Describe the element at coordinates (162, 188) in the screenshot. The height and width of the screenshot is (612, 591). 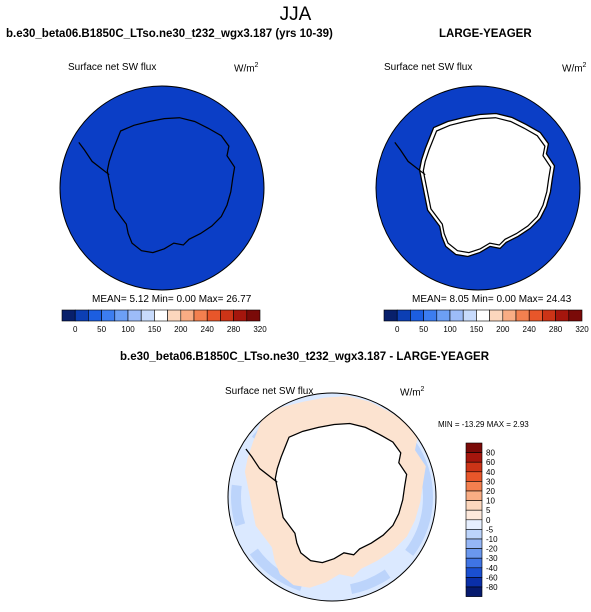
I see `case-polar-map` at that location.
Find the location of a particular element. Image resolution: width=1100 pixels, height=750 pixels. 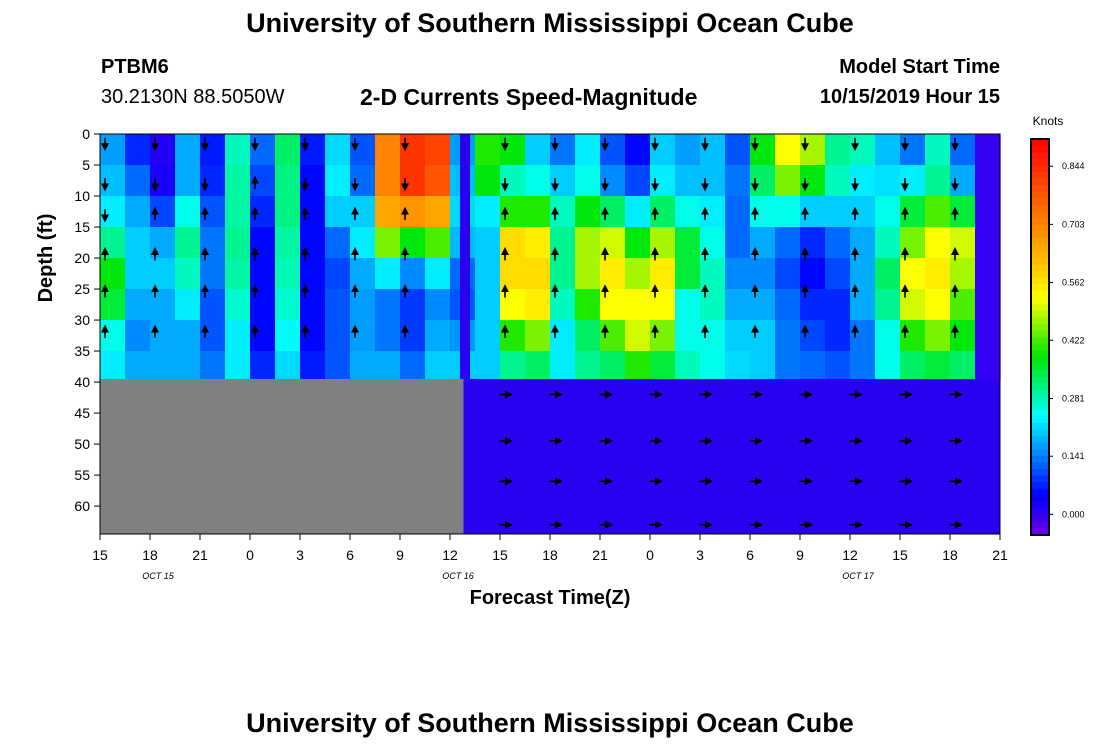

x-tick-label: 6 is located at coordinates (350, 555).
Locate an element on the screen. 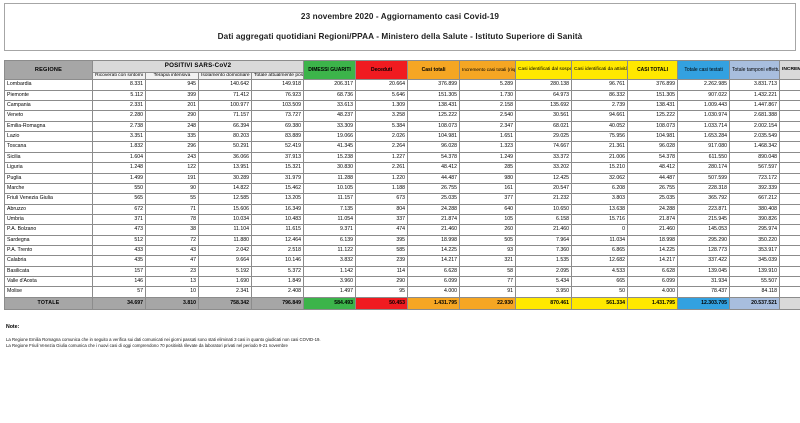 This screenshot has width=800, height=423. cell-deceduti: 2.261 is located at coordinates (382, 168).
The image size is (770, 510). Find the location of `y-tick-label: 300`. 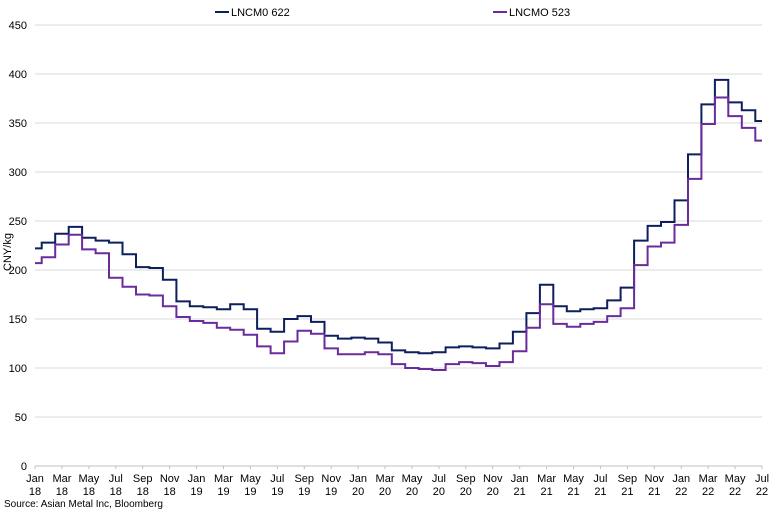

y-tick-label: 300 is located at coordinates (18, 173).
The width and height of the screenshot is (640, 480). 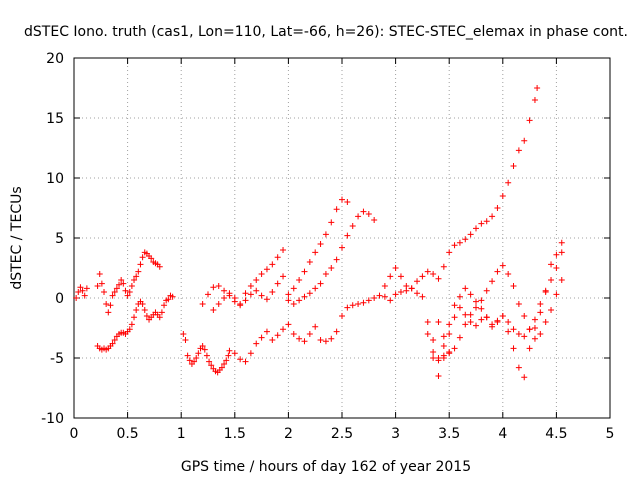 I want to click on y-tick-label: -5, so click(x=57, y=359).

EXERCISE:
Rewrite the material from its first line through the line that has "x-tick-label: 6 is", changing "screenshot" to "screen capture" and leaving everything else the same. Leave out the pictures.

RESULT:
Describe the element at coordinates (162, 188) in the screen capture. The height and width of the screen capture is (612, 591). 
I see `case-polar-map` at that location.
Find the location of a particular element. Image resolution: width=1100 pixels, height=750 pixels. 

x-tick-label: 6 is located at coordinates (350, 555).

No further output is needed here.